PROBLEM STATEMENT
The line that contains "The width and height of the screenshot is (634, 590)." and all lines following it to the end of the data below: set these down exactly, and nothing besides.

EXTRACTED RECORDS
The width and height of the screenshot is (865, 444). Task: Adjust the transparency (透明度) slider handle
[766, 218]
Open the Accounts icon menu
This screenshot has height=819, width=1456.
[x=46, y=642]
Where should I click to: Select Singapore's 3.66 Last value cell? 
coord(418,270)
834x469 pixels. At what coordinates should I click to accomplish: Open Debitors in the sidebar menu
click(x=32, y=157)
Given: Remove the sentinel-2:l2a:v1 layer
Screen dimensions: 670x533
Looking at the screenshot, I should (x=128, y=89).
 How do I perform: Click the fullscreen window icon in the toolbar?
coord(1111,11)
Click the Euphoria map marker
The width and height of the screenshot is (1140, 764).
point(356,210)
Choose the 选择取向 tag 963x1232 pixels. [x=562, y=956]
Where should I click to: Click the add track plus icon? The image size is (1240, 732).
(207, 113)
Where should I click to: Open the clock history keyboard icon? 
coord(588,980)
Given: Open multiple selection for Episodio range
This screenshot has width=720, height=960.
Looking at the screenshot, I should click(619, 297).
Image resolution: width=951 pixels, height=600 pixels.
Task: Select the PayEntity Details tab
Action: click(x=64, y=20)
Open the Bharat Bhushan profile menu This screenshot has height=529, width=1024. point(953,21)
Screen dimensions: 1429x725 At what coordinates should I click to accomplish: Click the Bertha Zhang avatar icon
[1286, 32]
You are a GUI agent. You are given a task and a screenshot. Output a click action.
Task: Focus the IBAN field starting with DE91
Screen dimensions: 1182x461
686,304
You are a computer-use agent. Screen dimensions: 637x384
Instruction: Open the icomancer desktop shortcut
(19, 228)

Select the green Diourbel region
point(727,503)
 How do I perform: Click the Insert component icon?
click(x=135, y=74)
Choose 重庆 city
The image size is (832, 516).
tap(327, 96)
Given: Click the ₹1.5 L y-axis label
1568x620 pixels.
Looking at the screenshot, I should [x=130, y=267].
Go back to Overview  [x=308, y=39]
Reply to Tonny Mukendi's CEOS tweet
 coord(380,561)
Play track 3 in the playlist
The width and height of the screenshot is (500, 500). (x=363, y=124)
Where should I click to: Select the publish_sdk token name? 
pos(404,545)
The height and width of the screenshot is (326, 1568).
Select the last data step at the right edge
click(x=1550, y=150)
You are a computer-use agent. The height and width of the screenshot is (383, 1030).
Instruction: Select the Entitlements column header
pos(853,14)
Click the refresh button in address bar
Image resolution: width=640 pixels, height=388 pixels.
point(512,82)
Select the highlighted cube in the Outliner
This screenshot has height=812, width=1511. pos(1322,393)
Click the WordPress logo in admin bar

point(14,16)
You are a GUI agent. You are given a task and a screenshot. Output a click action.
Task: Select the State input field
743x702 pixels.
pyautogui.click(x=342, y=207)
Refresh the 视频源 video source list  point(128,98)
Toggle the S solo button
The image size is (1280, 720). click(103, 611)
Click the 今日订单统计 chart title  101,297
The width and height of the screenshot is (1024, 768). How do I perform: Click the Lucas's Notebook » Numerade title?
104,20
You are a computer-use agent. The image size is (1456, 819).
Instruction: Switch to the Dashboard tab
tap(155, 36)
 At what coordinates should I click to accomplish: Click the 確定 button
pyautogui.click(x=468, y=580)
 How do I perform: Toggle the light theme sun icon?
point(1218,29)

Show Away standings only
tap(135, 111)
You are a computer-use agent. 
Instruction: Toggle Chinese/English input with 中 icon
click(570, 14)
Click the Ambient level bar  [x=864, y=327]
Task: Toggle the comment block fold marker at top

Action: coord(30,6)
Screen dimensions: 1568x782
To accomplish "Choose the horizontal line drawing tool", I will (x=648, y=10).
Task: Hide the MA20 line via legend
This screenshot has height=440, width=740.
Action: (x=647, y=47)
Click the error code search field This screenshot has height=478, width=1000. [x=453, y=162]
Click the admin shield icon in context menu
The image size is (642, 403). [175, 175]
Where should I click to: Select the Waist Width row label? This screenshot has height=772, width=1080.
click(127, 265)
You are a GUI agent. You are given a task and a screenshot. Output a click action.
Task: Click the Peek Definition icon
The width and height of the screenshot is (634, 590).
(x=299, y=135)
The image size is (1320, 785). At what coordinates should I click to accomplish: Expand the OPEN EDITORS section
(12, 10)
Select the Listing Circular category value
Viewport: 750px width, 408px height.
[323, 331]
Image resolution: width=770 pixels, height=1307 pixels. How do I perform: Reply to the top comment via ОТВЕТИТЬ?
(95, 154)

TASK ANSWER
The width and height of the screenshot is (634, 590).
(x=299, y=135)
The image size is (1320, 785). At what coordinates should I click to accomplish: Expand the OPEN EDITORS section
(12, 10)
Select the Listing Circular category value
Viewport: 750px width, 408px height.
[323, 331]
Image resolution: width=770 pixels, height=1307 pixels. How do I perform: Reply to the top comment via ОТВЕТИТЬ?
(95, 154)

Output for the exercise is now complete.